_EXERCISE INPUT_
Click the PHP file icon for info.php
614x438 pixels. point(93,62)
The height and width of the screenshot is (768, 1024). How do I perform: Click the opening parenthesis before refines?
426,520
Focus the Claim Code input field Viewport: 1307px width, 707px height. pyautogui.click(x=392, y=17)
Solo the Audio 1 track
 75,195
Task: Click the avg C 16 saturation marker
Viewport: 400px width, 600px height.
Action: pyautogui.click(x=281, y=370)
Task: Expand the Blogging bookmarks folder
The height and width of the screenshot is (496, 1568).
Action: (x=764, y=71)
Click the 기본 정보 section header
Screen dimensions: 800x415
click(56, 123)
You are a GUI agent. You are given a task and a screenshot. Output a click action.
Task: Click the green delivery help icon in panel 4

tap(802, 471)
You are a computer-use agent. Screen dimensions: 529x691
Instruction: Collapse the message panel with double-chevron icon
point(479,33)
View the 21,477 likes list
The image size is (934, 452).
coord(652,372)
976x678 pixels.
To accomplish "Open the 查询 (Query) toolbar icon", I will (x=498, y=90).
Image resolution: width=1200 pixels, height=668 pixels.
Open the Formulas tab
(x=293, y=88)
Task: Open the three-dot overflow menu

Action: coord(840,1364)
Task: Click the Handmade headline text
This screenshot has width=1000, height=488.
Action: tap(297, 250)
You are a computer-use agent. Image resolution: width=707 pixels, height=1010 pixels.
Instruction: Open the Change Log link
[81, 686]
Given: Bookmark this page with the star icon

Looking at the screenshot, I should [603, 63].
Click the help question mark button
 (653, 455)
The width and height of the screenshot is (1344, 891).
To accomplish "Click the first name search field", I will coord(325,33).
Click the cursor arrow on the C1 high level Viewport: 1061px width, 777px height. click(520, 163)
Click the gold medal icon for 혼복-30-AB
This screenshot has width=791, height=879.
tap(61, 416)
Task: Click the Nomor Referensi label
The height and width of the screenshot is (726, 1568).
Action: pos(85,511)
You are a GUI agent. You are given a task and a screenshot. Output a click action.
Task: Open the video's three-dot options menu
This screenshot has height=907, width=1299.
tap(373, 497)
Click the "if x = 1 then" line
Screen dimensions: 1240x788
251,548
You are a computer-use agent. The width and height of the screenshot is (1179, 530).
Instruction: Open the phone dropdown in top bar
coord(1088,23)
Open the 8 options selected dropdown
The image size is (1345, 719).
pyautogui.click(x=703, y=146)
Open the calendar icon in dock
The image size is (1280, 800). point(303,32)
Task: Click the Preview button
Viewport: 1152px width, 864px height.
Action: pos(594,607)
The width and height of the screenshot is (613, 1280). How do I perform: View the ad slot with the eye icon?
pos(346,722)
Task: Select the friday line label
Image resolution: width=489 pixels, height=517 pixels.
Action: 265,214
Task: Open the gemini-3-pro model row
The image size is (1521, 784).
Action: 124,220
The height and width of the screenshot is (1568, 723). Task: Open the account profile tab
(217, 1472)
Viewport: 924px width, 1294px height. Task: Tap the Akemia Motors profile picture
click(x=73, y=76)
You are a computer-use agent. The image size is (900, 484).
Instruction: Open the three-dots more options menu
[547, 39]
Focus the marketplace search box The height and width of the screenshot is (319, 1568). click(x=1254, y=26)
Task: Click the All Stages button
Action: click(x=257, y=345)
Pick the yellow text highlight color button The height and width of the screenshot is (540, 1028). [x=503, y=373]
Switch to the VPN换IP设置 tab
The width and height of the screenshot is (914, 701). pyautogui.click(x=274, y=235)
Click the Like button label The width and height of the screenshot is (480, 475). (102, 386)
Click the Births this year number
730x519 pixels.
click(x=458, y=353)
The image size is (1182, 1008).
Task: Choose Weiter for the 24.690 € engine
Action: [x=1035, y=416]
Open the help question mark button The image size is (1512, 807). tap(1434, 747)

_WHAT YOU HAVE TO DO_
Show each line of the material where the word "will" occurs.

_EXERCISE RESPONSE_
To accomplish "Open the 查询 (Query) toolbar icon", I will (x=498, y=90).
To accomplish "Click the first name search field", I will coord(325,33).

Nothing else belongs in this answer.